6. PRELIMINARY test results

The testing is in its early stages but so far, of the truncation methods tested, the MSER-5 method seems the most promising. The ASD and ADD methods require a large number of replications which was deemed unsatisfactory for our purposes. WASSP needed a very large amount of data (approx 6000 minimum) which was also deemed unsatisfactory. Kimbler’s double exponential smoothing method consistently underestimated the truncation point by a long way and was therefore rejected.

In general the sequential methods assume a monotonic decreasing or increasing bias function and therefore do not cope with the mean shift bias. Methods that analyse all the data given (in one go), using the information that all the data provides, seem more able to cope with a larger variety of bias types and seem more suited to automation.

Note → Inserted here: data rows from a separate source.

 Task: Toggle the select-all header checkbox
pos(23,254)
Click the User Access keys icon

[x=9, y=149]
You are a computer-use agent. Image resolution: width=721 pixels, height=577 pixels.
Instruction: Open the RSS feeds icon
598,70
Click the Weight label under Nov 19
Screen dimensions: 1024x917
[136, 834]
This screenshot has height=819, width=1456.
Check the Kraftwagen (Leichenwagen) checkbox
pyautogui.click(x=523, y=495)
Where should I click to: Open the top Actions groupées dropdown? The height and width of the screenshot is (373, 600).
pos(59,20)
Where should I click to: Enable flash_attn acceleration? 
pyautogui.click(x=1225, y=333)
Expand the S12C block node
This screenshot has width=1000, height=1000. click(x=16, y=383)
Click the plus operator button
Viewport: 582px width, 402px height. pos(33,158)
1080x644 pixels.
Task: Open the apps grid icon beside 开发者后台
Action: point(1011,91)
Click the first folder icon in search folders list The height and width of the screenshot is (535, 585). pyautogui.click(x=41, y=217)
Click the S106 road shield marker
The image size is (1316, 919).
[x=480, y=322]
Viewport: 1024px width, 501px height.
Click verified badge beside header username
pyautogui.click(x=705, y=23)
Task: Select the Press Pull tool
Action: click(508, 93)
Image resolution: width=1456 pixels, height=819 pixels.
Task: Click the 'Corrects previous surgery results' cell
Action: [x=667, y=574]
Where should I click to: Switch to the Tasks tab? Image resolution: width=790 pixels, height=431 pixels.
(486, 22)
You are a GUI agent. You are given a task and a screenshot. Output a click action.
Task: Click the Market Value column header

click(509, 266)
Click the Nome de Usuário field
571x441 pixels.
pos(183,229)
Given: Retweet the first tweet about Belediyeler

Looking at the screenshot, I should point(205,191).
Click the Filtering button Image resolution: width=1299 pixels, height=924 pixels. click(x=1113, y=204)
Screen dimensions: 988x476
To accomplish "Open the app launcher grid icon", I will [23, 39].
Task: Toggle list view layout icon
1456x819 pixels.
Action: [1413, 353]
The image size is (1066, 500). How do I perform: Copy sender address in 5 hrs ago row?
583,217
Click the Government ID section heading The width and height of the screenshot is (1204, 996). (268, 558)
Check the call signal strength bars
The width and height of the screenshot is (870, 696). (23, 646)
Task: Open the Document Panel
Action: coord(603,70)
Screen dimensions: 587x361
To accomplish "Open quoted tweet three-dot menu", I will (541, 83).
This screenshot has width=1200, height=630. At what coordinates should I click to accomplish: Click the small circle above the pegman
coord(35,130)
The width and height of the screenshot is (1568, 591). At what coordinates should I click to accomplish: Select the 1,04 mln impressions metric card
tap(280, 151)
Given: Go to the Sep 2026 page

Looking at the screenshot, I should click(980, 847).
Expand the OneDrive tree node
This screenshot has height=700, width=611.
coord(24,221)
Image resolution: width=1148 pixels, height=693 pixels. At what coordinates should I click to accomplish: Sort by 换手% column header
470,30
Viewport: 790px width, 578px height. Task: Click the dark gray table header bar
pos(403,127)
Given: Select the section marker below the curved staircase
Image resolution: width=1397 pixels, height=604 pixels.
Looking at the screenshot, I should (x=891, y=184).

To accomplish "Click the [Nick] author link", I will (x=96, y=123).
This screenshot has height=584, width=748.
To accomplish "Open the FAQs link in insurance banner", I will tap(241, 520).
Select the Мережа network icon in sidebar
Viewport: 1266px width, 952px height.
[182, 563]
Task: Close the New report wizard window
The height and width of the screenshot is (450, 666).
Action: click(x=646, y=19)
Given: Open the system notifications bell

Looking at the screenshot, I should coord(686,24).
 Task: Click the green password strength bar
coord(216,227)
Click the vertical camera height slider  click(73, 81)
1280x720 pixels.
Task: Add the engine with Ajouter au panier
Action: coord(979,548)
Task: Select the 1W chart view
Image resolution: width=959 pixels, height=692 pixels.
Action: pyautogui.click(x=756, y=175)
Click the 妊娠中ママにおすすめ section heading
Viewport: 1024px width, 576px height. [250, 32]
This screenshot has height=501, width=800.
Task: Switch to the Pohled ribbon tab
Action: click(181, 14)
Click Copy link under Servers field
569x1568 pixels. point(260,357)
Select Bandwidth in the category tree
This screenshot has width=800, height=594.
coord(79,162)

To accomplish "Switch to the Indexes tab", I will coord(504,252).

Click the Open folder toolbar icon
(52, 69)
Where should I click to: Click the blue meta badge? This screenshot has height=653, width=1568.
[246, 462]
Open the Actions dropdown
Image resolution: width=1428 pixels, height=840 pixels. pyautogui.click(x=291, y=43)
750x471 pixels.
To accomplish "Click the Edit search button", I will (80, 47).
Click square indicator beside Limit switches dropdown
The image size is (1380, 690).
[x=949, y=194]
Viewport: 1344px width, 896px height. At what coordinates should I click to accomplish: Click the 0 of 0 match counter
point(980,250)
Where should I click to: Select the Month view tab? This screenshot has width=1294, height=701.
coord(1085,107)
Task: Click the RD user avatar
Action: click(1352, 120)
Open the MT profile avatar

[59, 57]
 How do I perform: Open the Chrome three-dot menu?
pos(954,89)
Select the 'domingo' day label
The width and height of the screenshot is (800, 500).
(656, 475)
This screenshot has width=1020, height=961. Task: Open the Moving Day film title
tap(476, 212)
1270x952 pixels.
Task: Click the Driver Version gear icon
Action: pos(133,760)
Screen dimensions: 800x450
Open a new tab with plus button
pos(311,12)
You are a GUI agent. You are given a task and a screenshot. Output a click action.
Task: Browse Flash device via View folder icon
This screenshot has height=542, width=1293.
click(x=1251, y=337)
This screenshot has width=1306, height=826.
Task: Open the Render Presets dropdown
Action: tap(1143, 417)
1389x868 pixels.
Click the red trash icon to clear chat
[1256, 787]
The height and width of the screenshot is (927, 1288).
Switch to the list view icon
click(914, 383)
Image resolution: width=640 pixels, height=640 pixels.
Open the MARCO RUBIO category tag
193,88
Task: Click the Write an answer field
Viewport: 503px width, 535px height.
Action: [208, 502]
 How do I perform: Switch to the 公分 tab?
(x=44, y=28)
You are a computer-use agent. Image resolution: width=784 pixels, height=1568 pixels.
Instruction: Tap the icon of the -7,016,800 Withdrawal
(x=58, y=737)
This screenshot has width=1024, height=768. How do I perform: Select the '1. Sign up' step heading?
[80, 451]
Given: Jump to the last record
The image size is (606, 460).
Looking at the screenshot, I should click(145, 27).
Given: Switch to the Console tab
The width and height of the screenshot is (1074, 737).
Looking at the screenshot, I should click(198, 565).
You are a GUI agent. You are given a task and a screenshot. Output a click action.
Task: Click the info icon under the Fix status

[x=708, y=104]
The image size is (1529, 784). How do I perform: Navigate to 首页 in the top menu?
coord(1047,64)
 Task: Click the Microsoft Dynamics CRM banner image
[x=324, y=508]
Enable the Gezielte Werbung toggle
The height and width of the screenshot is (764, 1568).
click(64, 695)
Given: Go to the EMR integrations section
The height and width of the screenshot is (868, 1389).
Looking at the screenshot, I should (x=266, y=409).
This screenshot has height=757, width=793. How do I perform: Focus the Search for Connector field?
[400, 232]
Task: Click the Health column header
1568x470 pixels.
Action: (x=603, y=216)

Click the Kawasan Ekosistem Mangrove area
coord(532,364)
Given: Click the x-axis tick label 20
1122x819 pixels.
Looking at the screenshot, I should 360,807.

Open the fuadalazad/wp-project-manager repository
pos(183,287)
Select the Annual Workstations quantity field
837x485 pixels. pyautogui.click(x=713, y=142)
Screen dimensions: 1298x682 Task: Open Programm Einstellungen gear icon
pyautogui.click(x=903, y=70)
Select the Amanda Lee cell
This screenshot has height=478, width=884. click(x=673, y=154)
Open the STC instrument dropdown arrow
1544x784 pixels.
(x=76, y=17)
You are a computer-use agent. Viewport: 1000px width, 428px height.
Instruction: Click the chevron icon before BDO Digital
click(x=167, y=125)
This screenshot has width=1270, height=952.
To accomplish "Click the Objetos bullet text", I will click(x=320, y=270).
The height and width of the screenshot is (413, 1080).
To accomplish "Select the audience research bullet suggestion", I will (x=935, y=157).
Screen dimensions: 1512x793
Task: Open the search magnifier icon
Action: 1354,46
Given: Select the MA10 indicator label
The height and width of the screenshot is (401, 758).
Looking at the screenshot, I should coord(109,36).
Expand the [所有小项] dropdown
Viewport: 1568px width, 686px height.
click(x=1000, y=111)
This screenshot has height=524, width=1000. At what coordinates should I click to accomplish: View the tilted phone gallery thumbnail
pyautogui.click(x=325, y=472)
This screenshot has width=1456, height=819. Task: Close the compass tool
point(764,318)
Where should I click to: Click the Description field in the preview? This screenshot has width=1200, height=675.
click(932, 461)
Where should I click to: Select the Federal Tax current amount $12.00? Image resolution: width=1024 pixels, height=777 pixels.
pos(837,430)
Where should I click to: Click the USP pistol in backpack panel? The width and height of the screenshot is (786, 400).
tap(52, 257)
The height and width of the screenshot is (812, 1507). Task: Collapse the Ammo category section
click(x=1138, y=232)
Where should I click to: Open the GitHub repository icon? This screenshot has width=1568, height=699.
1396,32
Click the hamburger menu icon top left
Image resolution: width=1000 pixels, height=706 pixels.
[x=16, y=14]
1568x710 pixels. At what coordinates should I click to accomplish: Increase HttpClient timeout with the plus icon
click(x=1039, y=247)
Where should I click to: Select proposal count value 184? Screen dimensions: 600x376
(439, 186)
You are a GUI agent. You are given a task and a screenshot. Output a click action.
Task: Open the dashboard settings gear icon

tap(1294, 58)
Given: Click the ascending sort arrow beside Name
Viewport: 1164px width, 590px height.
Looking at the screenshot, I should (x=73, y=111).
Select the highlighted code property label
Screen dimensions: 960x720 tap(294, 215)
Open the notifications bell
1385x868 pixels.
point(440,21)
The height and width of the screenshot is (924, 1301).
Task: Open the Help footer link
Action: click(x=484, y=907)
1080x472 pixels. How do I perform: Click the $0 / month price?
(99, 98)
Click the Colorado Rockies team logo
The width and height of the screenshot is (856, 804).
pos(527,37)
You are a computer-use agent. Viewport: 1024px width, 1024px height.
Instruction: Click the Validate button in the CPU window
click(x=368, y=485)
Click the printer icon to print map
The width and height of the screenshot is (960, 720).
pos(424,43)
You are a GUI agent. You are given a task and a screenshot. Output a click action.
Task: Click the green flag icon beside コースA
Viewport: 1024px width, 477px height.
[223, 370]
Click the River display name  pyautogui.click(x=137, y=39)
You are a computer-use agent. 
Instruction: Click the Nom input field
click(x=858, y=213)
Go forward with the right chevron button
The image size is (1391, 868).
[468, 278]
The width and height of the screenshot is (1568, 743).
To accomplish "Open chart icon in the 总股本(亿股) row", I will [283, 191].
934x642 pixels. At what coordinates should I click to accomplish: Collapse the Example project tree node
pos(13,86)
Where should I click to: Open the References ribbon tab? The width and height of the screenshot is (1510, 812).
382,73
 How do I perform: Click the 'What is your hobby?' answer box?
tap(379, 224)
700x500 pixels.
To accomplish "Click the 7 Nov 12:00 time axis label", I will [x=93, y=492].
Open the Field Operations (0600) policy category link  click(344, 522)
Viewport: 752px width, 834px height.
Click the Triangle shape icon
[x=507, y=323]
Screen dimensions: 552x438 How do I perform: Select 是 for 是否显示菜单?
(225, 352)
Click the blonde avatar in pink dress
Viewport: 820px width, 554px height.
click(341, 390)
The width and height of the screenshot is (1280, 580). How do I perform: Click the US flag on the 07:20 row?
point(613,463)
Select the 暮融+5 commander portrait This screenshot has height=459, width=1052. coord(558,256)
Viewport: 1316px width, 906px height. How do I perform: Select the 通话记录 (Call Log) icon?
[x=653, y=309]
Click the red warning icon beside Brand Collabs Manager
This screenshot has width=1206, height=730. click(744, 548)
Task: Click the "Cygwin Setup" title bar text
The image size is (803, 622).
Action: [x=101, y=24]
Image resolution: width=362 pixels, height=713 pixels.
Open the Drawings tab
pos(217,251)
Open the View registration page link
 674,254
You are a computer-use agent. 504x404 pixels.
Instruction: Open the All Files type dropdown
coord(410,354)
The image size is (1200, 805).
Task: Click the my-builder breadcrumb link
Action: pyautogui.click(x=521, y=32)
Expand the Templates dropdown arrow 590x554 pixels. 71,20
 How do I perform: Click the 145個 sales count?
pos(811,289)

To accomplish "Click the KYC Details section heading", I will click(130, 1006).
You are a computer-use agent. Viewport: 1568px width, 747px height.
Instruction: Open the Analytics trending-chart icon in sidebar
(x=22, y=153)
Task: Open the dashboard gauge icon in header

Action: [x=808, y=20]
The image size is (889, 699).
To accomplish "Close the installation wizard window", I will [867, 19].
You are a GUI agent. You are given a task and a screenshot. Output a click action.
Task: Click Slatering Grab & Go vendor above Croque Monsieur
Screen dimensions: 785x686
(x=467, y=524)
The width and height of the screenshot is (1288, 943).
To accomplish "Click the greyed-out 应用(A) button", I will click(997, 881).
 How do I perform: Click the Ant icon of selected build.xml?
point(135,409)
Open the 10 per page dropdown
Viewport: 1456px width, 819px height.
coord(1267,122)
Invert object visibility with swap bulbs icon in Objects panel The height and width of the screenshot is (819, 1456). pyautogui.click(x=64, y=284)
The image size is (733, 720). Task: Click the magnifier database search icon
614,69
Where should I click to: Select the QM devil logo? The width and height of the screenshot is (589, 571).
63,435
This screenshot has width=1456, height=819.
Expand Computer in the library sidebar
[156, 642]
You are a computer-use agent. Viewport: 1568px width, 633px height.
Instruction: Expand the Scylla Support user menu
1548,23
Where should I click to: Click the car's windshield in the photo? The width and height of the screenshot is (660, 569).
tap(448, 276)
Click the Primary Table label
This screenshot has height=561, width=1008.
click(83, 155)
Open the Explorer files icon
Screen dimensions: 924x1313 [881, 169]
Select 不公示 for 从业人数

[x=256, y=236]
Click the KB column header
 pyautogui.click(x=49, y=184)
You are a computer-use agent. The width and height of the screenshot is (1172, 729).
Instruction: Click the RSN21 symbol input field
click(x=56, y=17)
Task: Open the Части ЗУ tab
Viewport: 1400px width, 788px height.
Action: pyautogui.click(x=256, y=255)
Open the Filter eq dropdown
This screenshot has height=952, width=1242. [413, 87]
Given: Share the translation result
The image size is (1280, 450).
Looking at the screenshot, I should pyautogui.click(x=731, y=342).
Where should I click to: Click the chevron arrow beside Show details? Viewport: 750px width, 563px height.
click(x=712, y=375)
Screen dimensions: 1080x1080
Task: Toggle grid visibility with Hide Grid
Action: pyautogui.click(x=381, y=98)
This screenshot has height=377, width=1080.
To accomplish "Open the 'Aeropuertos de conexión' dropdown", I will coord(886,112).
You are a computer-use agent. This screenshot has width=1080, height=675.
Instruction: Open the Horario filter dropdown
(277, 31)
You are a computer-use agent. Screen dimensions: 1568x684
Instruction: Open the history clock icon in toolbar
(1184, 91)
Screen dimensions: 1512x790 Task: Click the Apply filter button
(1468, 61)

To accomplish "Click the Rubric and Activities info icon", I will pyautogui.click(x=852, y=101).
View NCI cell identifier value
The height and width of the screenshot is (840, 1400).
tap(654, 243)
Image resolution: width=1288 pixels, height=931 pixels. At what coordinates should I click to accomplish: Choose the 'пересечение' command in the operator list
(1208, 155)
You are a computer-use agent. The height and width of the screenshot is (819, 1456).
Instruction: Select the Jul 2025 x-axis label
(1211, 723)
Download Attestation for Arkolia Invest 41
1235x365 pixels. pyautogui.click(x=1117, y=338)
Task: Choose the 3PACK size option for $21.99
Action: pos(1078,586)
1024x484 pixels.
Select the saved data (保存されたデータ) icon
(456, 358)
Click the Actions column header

The Initialisation Bias tests are still in the process of being tested. Problems occurred when implementing the Rank test because of conflicting information in the two separate papers that describe this test. We are not satisfied that there is sufficient information in the original paper to reproduce this test correctly.

The MSER-5 truncation method, in preliminary testing, has performed the best and most consistently. One draw back is that it can sometimes erroneously report a truncation point at the end of the data series. This is because MSER can be overly sensitive to observations at the end of the data series that are close in value (Delaney, 1995,Spratt, 1998). This is an artefact of when the simulation is terminated(Spratt, 1998). This can be mostly avoided by not allowing the algorithm to consider the standard errors calculated from the last few data points (we have chosen a default value of 5 points). This does not completely eradicate the problem however. It has also been suggested that the MSER method can be sensitive to outliers in the steady state data (Sandikci and Sabuncuoglu, 2006). We have also observed that it can fail to function properly when faced with highly auto-correlated data (though this ‘failing’ is not isolated to just the MSER method).It will therefore probably be necessary to encase this method within a simple heuristic framework and possibly in combination with a good initialisation bias test in order to manage method failures.